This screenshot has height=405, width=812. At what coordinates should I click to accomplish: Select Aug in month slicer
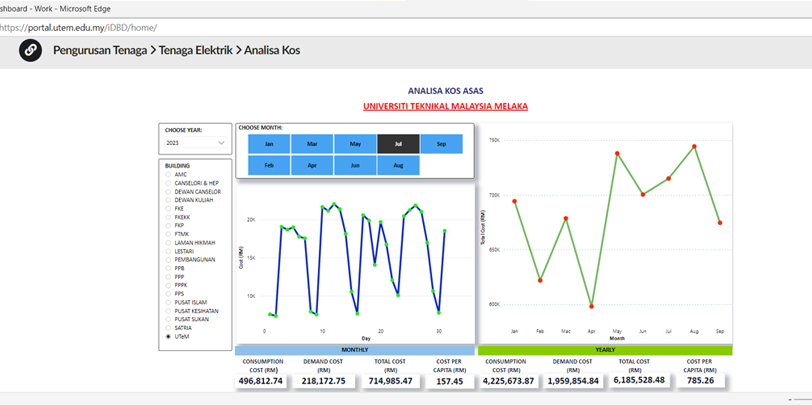398,165
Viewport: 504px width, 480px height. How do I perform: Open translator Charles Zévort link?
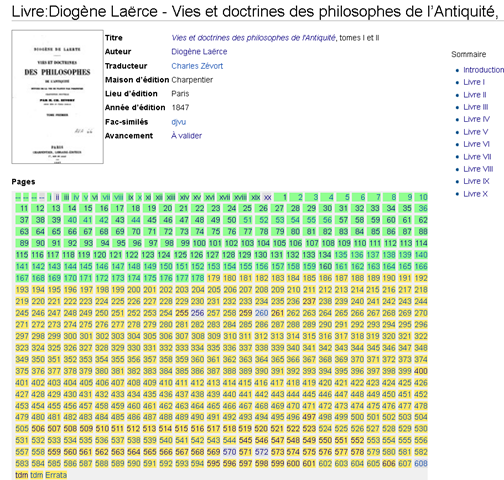197,66
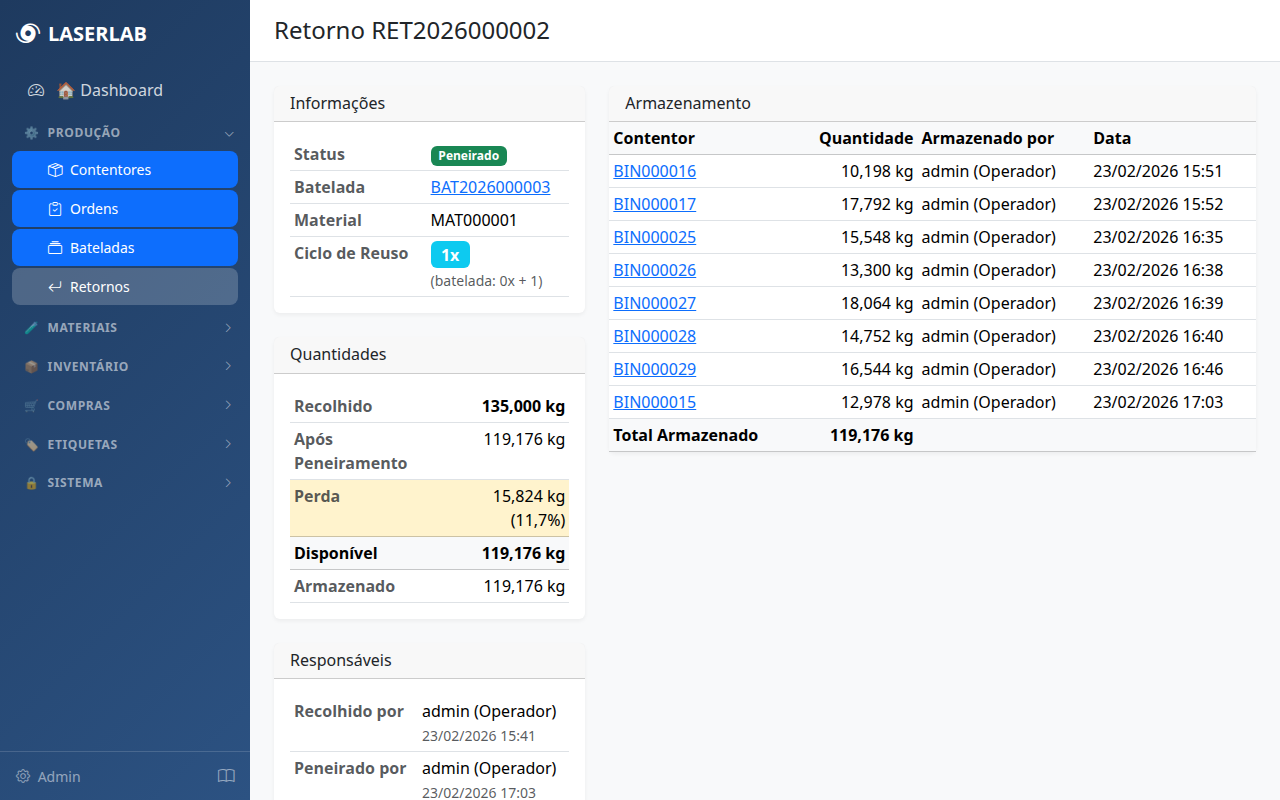1280x800 pixels.
Task: Click the Dashboard speedometer icon
Action: point(36,90)
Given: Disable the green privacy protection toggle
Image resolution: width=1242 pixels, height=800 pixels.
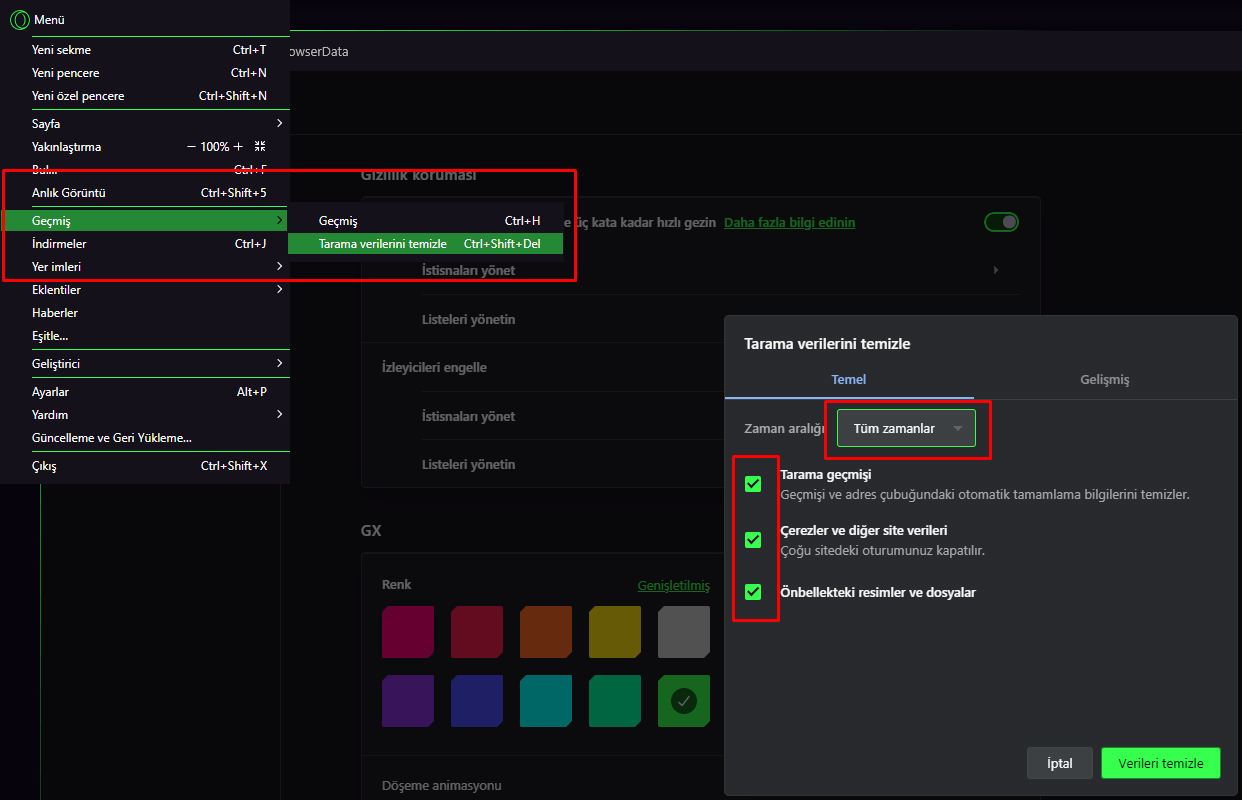Looking at the screenshot, I should [1001, 222].
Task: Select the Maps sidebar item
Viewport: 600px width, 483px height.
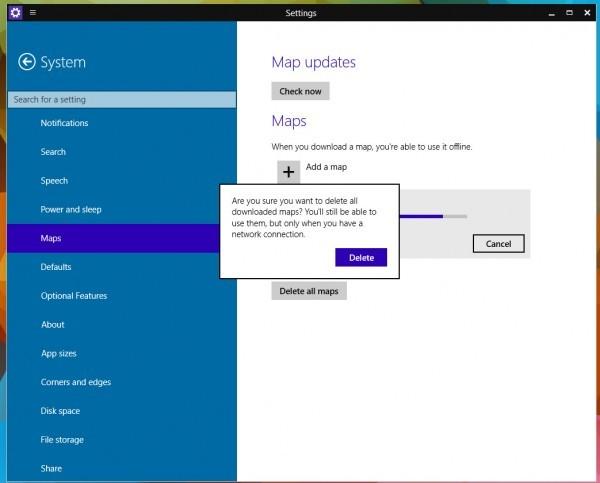Action: (x=51, y=239)
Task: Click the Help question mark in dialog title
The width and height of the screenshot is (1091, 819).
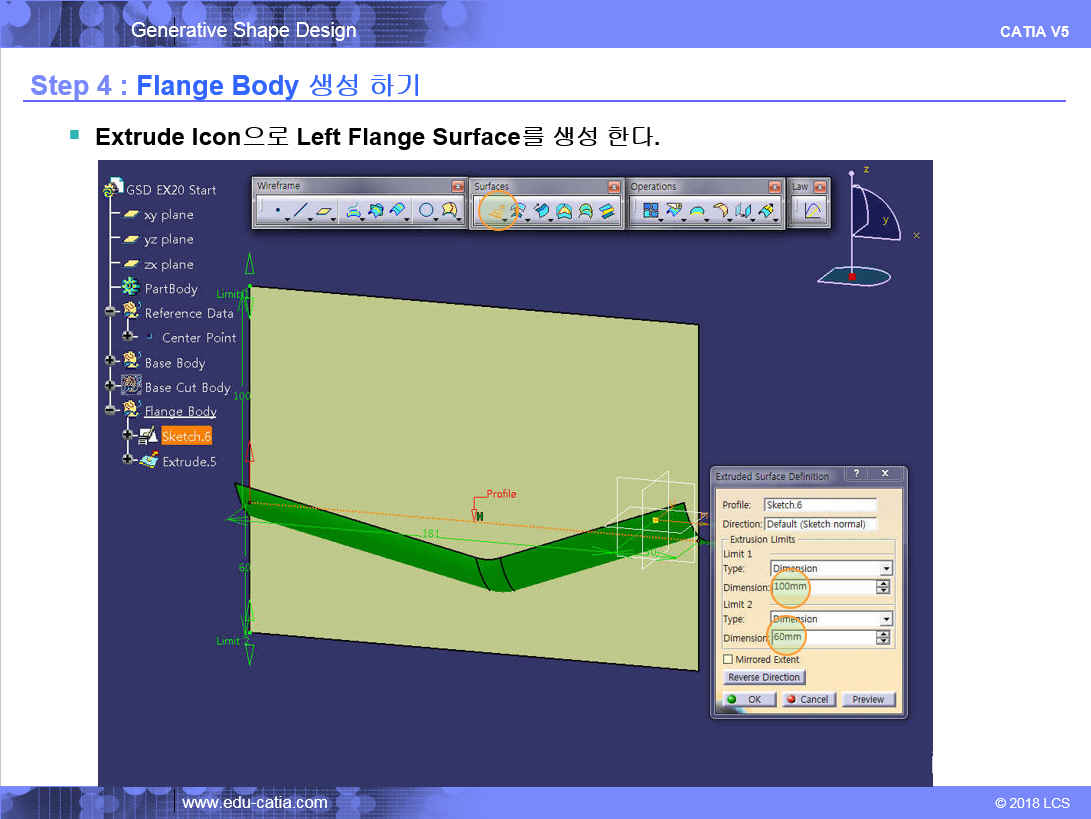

Assigned task: Set out nothing but the lines from the line with "Task: Select the Maps sidebar item" through the end of the material, reproduced exactly, both ends included, pictures omitted.

Task output:
Task: Select the Maps sidebar item
Viewport: 600px width, 483px height.
Action: (x=51, y=239)
Task: Click the Help question mark in dialog title
The width and height of the screenshot is (1091, 819).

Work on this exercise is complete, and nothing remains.